Study key findings & significance
- The start of California's annual rainy season has been pushed back 27 days since the 1960s from November to December, prolonging the state's increasingly destructive wildfire season by nearly a month.
- This delay occurs due to a number of conditions that controls precipitation: the summer circulation pattern has been extending throughout November across the North Pacific, and the wintertime strengthening of the Aleutian Low is delayed.
- The findings provide observational evidence for the projected rainfall change over California and inform ongoing discussion about the drying/wetting tendencies of the rainy season in California.
What we've shown is that it will not happen in the future, it's happening already. The onset of the rainy season has been progressively delayed since the 1960s, and as a result the precipitation season has become shorter and sharper in California.

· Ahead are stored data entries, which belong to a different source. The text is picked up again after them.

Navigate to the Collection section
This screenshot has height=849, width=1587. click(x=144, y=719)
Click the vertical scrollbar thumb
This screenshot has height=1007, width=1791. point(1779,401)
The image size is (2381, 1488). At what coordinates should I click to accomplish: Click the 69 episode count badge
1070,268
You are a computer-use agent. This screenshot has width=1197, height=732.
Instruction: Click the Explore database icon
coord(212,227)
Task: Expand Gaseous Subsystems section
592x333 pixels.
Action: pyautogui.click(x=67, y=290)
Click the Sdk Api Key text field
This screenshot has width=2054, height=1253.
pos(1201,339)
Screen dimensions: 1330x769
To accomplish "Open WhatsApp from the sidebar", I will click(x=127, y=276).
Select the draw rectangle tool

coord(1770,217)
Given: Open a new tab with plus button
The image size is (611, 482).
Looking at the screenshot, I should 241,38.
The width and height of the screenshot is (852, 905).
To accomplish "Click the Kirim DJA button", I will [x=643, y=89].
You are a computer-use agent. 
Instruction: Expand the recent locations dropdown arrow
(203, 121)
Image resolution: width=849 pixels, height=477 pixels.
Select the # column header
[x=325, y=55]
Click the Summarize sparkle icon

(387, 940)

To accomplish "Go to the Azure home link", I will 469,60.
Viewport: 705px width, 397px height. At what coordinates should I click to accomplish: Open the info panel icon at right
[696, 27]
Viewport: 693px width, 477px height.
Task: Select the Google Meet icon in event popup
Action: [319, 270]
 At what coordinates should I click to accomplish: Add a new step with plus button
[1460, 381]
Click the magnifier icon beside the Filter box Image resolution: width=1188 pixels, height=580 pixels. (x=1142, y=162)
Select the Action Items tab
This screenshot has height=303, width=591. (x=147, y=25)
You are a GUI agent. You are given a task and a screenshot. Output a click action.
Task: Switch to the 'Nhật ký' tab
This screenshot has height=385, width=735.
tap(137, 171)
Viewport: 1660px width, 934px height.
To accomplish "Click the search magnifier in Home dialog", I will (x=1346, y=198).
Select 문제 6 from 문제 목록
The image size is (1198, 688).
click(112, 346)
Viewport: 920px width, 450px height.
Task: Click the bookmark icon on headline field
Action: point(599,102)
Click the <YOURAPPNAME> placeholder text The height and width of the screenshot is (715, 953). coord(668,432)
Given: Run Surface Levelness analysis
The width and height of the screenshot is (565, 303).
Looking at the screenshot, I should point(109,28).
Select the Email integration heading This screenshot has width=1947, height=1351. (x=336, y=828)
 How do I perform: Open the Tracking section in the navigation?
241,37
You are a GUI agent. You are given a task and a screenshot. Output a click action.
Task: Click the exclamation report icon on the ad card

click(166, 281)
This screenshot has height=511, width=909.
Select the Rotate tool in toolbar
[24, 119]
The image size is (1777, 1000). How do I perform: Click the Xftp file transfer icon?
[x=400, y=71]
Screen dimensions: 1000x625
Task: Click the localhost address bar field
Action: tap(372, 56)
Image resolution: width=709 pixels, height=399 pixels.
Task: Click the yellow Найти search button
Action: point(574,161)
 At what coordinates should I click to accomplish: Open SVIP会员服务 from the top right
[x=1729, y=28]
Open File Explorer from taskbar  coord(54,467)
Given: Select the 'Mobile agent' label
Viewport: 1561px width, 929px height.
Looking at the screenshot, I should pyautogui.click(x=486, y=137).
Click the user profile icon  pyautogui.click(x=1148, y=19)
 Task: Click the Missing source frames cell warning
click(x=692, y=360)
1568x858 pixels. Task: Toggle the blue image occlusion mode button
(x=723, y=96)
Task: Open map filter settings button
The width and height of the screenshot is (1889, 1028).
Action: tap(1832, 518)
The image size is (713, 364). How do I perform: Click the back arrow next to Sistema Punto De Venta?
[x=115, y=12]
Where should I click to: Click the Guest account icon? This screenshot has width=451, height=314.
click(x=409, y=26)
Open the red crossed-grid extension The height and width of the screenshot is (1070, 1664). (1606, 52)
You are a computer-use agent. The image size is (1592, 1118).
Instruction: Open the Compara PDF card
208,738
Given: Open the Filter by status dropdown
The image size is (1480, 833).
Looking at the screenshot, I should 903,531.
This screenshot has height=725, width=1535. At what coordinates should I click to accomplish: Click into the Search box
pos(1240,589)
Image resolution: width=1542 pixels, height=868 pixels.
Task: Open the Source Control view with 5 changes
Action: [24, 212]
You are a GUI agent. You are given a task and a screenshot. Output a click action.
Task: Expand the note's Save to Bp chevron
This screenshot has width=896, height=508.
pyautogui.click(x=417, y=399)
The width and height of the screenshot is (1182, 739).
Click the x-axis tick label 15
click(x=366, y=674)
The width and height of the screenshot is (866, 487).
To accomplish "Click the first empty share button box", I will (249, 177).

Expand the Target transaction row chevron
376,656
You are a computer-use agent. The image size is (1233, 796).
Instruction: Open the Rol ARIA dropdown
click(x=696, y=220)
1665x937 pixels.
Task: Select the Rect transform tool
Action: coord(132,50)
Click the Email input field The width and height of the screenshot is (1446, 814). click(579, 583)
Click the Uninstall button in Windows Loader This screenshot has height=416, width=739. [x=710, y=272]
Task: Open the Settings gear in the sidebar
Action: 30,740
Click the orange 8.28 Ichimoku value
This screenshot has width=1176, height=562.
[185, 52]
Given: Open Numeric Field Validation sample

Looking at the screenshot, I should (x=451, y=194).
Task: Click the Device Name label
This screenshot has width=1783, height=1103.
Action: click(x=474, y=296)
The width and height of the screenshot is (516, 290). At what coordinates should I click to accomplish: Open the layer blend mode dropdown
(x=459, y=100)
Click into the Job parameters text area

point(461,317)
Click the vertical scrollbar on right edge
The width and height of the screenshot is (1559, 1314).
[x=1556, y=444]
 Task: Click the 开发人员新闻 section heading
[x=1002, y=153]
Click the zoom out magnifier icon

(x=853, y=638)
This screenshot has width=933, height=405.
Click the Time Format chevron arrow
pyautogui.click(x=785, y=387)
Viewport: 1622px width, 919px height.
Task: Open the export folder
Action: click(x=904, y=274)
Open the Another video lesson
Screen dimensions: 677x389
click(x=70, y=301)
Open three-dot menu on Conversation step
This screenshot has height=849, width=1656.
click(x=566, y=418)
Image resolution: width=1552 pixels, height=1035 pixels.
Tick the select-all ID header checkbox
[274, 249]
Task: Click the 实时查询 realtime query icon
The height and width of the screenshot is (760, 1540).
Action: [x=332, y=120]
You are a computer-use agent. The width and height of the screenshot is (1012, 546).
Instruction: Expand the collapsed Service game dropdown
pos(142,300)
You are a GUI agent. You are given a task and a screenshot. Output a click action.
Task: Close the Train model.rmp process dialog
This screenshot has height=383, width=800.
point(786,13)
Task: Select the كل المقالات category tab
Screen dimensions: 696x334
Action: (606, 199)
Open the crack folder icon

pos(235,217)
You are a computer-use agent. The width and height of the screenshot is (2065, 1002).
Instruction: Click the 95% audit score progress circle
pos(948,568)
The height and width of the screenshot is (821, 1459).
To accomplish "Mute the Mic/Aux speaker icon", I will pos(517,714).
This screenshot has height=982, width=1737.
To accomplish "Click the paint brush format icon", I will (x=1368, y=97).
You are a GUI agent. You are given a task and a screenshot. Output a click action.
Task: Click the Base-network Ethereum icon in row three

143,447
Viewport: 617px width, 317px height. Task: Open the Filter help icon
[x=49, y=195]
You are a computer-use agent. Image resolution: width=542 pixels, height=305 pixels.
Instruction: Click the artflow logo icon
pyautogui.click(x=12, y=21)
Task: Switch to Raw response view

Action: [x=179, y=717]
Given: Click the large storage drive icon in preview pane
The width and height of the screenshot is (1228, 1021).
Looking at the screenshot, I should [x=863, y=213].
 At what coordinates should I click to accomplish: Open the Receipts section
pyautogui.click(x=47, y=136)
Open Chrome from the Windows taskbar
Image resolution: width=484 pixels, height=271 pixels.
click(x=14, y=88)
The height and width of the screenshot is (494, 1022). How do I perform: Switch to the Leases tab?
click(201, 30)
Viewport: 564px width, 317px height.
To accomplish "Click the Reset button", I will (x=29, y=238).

Jelena Luković, lead author and climate scientist at the University of Belgrade in Serbia
Californian hydroclimate is strongly seasonal and prone to severe water shortages. Recent changes in climate trends have induced shifts in seasonality, thus exacerbating droughts, wildfires, and adverse water shortage effects on the environment and economy. Previous studies have examined the timing of the seasonal cycle shifts mainly as temperature driven earlier onset of the spring season. In this paper, we address quantitative changes in the onset, amounts, and termination of the precipitation season over the past 6 decades, as well as the large‐scale atmospheric circulation underpinning the seasonal cycle changes. We discover that the onset of the rainy season has been progressively delayed since the 1960s, and as a result the precipitation season has become shorter and sharper in California. The progressively later onset of the rainy season is shown to be related to the summer circulation pattern extending into autumn across the North Pacific, in particular, a delay in the strengthening of the Aleutian Low and later southward displacement of the North Pacific westerlies.